One of the most important things to know when landscaping is where your septic system is. It helps you know what to avoid when landscaping or doing other projects. If you don’t know where your system is, you can find out using OnlineRME. Don’t see them there? Your system might be too old or installed before records were required. If this is the case, you can hire a septic professional to help figure out where your system is.


Grass is the #1 choice! Why? Because it provides year-round coverage, has shallow roots, and allows oxygen and water to move easily through the soil. If you choose plants other than grass over your drainfield, keep these traits in mind:

Shallow Rooted | Roots can clog holes, break pipes, and cause lots of damage. Some systems can be buried as shallow as six inches underground, so it’s important to pick plants that have shallow roots. 

Year-Round Coverage | Year-round coverage will prevent runoff of the topsoil above your drainfield, and it will keep the microbes in the soil happy by making sure oxygen gets into the ground all year long. 

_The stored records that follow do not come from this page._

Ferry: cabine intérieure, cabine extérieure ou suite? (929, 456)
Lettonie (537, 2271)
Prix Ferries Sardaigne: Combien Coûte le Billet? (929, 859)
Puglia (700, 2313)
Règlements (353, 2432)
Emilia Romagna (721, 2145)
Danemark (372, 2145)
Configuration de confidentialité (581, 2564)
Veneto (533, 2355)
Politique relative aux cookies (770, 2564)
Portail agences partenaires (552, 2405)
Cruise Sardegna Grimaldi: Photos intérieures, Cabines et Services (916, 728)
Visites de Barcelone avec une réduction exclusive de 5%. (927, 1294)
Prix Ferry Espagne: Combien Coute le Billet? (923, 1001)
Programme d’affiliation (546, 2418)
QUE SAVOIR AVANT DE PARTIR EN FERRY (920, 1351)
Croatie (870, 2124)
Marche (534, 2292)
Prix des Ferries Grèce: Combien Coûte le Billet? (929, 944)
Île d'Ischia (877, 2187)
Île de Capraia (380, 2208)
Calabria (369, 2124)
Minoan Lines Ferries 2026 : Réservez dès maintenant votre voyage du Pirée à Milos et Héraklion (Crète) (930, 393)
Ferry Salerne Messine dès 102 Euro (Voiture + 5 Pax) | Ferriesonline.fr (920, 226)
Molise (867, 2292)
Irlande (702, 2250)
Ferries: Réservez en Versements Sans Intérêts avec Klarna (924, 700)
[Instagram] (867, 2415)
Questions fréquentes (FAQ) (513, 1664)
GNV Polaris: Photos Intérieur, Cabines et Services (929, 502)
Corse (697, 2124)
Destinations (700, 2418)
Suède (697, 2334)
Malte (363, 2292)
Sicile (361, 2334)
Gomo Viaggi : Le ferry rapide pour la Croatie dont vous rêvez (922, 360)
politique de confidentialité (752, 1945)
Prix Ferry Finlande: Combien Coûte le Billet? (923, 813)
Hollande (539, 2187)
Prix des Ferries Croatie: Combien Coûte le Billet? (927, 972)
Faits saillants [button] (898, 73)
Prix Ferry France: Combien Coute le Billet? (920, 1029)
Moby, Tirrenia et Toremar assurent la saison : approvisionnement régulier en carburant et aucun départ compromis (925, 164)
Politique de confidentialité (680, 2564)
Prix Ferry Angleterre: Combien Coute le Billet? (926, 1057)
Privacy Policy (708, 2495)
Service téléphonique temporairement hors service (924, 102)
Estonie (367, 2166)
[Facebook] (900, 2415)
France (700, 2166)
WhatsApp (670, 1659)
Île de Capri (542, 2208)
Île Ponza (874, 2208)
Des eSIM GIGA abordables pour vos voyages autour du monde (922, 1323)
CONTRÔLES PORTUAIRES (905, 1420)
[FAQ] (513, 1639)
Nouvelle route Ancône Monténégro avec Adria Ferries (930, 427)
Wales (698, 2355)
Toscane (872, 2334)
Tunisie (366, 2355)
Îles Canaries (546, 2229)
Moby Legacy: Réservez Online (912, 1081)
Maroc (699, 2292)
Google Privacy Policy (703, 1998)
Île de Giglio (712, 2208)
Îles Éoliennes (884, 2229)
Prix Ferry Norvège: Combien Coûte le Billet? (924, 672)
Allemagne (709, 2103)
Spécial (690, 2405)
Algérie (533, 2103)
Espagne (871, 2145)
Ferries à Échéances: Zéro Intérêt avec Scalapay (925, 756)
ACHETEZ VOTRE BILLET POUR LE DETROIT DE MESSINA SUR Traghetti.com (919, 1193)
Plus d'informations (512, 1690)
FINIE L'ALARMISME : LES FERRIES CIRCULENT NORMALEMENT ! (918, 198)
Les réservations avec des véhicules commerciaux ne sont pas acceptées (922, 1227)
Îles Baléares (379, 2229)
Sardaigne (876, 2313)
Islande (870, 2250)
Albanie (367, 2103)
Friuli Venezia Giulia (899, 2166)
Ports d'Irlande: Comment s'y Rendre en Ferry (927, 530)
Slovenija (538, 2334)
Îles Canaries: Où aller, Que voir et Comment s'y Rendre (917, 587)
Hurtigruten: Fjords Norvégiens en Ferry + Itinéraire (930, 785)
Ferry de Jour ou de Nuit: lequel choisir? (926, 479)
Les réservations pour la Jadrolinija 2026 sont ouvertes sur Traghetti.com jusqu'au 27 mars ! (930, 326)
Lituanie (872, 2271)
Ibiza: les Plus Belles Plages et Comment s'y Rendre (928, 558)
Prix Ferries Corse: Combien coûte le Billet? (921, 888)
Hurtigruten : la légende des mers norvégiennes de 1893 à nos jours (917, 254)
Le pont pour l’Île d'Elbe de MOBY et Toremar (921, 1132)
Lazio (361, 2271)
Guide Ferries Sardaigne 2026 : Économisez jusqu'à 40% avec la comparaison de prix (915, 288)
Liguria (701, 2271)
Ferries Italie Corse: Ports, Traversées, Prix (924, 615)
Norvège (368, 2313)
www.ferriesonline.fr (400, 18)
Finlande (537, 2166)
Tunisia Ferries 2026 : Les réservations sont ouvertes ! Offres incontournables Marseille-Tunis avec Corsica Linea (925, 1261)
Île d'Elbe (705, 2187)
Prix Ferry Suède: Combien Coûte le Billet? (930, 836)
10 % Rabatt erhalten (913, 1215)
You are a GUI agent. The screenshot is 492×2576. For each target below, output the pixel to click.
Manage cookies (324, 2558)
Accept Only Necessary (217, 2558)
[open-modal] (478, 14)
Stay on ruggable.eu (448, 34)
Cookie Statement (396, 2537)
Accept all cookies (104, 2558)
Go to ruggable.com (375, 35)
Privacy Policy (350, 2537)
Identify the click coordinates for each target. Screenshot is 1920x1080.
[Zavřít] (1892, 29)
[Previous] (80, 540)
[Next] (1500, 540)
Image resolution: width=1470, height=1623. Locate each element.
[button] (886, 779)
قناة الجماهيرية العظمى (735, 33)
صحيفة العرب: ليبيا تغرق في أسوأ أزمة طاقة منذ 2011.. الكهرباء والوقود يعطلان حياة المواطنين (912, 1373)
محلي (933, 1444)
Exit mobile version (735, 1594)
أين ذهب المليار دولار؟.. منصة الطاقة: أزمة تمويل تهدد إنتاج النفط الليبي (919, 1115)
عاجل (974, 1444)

Drought Resistance | Drought-resistant plants can be good for your drainfield because they need little water. However, some drought-tolerant plants can handle dry spells because of long, wide-spread roots that reach way down where water is present (which would be your drainlines!) and could cause damage. If a plant is drought resistant, make sure it still has shallow roots. 

Native Plants | Native plants are accustomed to our climate and require less maintenance. They’ll need less watering which will save your drainfield the added stress from extra water.

For recommendations on plant types, contact a nursery professional.